Récemment, une personne anonyme a critiqué les efforts actuels du gouvernement du Japon pour lutter contre la crise des naissances, suggérant qu'au lieu d'apporter un soutien à ceux qui veulent devenir parents, Ceux qui ne veulent pas avoir d'enfants doivent être punis, notamment les hommes célibataires de plus de 30 ans. Dans un document divulgué, l'auteur affirme que surveiller et punir les célibataires qui ne veulent pas « s’installer ».
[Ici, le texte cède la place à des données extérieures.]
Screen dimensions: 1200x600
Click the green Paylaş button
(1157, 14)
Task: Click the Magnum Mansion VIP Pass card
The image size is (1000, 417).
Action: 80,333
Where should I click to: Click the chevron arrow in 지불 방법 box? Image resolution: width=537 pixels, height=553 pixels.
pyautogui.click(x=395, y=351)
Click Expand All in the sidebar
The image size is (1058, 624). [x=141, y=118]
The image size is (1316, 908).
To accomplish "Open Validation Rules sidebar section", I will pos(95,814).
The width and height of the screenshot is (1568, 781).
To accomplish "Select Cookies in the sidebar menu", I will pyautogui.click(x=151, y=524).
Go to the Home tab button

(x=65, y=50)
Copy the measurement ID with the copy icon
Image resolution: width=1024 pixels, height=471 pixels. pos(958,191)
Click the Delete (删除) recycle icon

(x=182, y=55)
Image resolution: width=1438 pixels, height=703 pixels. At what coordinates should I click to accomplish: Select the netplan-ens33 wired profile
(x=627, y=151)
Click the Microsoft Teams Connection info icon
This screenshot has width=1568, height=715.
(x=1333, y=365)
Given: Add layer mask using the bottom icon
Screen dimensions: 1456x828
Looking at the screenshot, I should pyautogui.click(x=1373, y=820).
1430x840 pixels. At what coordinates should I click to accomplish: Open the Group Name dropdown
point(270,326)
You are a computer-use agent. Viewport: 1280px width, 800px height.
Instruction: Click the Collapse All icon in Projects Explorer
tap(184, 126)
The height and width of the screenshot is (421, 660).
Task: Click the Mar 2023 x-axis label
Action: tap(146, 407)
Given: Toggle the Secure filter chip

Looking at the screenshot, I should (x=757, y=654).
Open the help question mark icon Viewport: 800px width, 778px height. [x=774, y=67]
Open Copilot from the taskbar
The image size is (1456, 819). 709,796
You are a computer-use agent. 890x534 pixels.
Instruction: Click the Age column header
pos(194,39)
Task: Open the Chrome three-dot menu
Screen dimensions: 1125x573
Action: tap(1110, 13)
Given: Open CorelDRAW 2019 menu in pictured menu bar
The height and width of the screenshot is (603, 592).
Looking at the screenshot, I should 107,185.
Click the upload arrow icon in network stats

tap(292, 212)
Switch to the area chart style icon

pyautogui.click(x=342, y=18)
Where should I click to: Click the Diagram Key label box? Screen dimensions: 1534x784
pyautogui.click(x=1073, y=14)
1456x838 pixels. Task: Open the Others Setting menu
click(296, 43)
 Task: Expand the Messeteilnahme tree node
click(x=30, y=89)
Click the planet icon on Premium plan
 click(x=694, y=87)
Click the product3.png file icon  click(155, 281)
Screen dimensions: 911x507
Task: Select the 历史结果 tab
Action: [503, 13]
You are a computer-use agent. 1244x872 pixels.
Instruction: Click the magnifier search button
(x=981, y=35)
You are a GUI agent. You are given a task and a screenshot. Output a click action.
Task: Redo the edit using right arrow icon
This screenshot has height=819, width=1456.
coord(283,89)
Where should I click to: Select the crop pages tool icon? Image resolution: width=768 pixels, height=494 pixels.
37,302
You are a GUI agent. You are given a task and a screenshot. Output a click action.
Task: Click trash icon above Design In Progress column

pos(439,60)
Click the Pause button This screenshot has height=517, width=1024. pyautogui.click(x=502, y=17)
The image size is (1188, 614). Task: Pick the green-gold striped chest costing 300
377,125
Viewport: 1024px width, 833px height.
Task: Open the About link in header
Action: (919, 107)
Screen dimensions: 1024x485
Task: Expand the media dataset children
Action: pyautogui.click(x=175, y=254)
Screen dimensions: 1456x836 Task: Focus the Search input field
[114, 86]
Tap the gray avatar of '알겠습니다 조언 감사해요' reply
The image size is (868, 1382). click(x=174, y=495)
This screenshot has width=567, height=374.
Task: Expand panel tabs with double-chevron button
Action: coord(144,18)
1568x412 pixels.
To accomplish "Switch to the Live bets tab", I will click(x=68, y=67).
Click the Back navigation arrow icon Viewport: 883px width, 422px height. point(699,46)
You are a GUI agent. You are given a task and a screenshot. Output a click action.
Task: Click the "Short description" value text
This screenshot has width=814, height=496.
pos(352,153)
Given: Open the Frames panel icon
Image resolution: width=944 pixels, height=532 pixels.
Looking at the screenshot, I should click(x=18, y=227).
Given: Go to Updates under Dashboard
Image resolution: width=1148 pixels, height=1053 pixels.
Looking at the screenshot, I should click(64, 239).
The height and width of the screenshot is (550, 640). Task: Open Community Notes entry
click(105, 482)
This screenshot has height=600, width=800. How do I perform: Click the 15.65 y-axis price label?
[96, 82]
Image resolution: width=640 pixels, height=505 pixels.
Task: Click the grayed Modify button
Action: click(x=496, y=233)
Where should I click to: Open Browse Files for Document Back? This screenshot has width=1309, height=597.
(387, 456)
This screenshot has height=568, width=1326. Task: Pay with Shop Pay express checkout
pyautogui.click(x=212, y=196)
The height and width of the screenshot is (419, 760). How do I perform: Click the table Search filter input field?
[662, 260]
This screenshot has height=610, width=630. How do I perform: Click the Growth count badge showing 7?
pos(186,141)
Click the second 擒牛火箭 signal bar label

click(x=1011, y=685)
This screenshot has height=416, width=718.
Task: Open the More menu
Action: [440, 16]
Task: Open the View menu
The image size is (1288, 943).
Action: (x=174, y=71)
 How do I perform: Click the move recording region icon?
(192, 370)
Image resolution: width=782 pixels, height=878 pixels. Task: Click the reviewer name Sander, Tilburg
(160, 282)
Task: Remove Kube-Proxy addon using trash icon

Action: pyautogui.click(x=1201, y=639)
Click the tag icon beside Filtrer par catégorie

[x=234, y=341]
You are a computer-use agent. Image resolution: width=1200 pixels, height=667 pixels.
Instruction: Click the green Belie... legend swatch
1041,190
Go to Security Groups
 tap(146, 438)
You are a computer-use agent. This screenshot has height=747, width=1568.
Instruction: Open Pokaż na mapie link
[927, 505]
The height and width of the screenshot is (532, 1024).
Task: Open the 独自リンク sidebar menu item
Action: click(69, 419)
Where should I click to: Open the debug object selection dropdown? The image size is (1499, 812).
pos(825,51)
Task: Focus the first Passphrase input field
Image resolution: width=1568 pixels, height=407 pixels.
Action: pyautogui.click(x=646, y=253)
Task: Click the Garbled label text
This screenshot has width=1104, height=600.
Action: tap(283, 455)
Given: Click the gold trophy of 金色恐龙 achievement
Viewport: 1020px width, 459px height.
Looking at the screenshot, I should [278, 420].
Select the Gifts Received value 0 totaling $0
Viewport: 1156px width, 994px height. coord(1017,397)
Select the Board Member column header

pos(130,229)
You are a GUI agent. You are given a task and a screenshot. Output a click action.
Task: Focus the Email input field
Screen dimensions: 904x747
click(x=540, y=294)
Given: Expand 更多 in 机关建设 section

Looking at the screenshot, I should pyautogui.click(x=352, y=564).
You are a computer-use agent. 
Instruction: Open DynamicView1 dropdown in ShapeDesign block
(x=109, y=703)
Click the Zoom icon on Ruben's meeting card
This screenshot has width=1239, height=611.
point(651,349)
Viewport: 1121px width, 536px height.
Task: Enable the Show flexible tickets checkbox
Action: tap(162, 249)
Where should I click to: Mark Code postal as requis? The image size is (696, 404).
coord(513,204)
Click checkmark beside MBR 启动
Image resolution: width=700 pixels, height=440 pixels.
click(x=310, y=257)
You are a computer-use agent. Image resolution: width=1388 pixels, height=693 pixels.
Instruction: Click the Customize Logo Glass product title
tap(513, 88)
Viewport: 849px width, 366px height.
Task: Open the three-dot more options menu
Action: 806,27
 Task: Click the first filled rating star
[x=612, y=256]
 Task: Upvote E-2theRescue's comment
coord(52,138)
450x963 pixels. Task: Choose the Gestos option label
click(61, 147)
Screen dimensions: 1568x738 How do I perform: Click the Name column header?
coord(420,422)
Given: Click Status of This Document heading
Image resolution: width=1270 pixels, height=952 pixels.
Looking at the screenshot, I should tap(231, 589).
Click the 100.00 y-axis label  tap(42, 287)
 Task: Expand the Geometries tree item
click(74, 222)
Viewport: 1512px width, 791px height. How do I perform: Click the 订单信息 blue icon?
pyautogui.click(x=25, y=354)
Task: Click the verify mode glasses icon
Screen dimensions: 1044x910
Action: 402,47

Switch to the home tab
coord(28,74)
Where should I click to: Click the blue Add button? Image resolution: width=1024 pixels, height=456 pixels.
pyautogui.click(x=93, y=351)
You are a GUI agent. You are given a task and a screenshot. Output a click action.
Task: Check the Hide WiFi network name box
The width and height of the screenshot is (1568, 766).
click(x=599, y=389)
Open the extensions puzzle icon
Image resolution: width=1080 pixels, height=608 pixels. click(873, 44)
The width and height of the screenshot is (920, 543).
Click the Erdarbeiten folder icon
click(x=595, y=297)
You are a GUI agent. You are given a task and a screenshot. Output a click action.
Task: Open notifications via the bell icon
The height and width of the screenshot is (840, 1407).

  • «J'aimerais maintenant aborder la troisième priorité, à savoir les mesures visant à lutter contre les mariages tardifs. Les raisons pour lesquelles ces mesures sont nécessaires ont déjà été évoquées, mais pour résumer : Il existe une forte corrélation entre le nombre d’enfants et l’âge au premier mariage : plus l’âge au premier mariage est jeune, plus on a d’enfants, et plus l’âge au premier mariage est élevé, moins le nombre d’enfants est faible. On dit que les couples qui n’ont pas d’enfants se marient souvent plus tard. La raison pour laquelle les gens qui veulent avoir des enfants abandonnent est parce qu'ils sont relativement vieux. Plus cela arrive tard, plus il sera difficile de se marier.
  • Alors, que peut-on faire pour lutter contre la tendance aux mariages tardifs ? Il y a deux solutions possibles. Mesures visant à encourager les gens à se marier précocement pour éviter les mariages tardifs. Acceptez que les mariages tardifs sont inévitables et prenez des mesures pour réduire leurs effets négatifs. Il en existe deux types : La deuxième option est évidemment plus facile d’un point de vue politique. L’option 1 est importante, mais elle est politiquement taboue et la question se pose de savoir si elle peut être mise en œuvre dans la réalité. En revanche, la seconde solution est plus facile à réaliser car, dans toute statistique, le pourcentage de célibataires souhaitant se marier augmente avec l'âge à tout moment, et une fois qu'ils atteignent un certain âge, ce pourcentage diminue.
  • Cependant, cela diffère du soutien parental. En termes politiques, cela est souvent inclus dans le soutien à la parentalité, comme « l’élargissement de l’aide publique au traitement de l’infertilité ». Ce qui les différencie de l’aide à la parentalité, c’est que l’aide à la garde d’enfants, la gratuité des cours, etc., sont des aides qui sont apportées « après la naissance ». En fait, ces mesures seraient inefficaces et irrationnelles pour lutter contre la baisse des taux de natalité.
  • Soutenir directement les personnes qui souhaitent avoir des enfants mais qui ne le peuvent pas serait efficace, mais pour une raison quelconque, ce financement n'est pas suffisamment financé pour faire face à la baisse du taux de natalité. Puisqu’il existe un budget pour lutter contre la baisse du taux de natalité, je pense que nous devrions faire tout notre possible. On pense que cela n’est pas fait parce que les personnes possédant certaines qualités ne parlent pas beaucoup dans la sphère politique et qu’il n’existe aucune organisation sociale qui puisse parler en leur nom.».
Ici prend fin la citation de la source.